## [Problem]
Look for "will" in each line of the records, and copy the lines that have it.
● ● ●
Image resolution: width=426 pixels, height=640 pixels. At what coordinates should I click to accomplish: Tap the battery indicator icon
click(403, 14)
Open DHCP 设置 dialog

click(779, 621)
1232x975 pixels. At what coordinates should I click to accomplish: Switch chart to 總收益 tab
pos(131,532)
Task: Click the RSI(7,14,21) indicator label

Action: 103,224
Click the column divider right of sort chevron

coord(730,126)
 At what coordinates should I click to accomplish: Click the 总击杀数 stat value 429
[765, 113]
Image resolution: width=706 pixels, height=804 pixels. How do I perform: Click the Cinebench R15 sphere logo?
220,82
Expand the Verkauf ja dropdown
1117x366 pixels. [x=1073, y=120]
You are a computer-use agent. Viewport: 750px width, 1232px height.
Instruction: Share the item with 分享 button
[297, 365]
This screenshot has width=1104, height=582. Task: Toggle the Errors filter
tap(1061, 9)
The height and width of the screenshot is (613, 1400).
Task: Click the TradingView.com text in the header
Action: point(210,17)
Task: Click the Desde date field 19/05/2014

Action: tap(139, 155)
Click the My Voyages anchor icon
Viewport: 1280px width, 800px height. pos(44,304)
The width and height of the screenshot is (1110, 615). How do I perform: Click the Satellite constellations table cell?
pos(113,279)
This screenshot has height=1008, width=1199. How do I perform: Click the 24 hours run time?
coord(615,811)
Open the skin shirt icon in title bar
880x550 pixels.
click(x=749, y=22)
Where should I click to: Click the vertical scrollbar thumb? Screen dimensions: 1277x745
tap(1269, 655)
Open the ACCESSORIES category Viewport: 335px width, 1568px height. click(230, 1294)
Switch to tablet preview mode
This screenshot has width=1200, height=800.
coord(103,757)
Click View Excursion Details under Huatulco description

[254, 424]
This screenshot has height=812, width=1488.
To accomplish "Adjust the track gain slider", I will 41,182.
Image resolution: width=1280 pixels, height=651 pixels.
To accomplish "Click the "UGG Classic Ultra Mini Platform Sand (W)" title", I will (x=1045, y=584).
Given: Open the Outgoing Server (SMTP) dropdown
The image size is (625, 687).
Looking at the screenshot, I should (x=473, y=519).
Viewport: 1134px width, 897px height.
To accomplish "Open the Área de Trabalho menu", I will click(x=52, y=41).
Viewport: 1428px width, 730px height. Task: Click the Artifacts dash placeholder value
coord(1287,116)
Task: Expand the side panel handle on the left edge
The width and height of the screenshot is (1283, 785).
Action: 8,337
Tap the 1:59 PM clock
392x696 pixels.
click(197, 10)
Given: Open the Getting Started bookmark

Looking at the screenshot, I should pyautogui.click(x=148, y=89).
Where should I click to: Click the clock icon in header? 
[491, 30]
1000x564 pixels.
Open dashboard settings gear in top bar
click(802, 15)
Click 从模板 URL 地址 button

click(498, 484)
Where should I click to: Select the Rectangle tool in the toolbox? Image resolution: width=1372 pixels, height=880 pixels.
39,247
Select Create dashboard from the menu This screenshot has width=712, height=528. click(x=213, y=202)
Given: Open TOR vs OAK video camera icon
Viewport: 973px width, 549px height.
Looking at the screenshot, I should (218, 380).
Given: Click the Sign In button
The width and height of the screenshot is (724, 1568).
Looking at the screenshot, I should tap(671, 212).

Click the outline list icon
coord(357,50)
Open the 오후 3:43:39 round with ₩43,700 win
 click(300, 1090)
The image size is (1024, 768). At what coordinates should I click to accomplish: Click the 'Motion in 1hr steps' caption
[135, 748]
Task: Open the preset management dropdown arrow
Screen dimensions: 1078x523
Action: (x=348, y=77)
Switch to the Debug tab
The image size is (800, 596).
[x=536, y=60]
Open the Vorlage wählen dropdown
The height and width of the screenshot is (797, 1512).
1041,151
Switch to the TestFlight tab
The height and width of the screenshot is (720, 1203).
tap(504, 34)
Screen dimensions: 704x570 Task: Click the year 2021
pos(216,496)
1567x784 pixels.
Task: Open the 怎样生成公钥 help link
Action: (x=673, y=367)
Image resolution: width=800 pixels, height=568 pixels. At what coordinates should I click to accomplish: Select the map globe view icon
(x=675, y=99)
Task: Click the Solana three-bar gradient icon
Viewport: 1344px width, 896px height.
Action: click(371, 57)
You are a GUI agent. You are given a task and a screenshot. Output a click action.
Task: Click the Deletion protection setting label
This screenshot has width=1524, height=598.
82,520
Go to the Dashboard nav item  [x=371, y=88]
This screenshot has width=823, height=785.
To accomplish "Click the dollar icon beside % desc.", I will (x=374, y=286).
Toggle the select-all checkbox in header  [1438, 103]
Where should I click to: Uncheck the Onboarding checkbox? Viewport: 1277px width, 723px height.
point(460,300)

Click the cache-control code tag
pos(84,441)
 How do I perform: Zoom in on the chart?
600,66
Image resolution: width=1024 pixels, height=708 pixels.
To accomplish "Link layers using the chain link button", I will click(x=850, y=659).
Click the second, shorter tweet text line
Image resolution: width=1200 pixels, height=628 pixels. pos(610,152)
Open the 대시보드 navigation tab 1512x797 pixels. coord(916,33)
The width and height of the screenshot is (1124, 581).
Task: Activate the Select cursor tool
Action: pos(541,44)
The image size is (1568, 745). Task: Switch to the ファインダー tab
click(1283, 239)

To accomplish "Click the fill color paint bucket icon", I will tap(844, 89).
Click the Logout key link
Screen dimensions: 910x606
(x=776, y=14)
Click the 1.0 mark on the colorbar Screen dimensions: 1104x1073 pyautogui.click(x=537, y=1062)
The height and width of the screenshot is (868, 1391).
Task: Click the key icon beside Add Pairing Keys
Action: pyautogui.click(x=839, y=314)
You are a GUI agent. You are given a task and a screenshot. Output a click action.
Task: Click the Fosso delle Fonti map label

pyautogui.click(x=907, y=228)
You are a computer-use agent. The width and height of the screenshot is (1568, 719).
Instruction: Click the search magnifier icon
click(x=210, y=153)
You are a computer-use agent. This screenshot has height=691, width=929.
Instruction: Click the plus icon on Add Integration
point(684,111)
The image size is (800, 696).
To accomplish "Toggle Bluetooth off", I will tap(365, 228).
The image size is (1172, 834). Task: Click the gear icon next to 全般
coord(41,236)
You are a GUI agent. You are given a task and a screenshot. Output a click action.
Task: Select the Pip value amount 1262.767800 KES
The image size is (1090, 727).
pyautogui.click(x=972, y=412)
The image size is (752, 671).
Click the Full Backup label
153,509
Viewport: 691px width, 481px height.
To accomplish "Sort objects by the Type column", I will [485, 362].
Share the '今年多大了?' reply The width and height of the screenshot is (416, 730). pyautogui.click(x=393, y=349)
● ● ●
## [Solution to this exercise]
To accomplish "Adjust the track gain slider", I will 41,182.
To accomplish "Click the "UGG Classic Ultra Mini Platform Sand (W)" title", I will (x=1045, y=584).
To accomplish "Open the Área de Trabalho menu", I will click(x=52, y=41).
To accomplish "Click the dollar icon beside % desc.", I will (x=374, y=286).
To accomplish "Link layers using the chain link button", I will click(x=850, y=659).
To accomplish "Click the fill color paint bucket icon", I will tap(844, 89).
To accomplish "Toggle Bluetooth off", I will tap(365, 228).
To accomplish "Sort objects by the Type column", I will [485, 362].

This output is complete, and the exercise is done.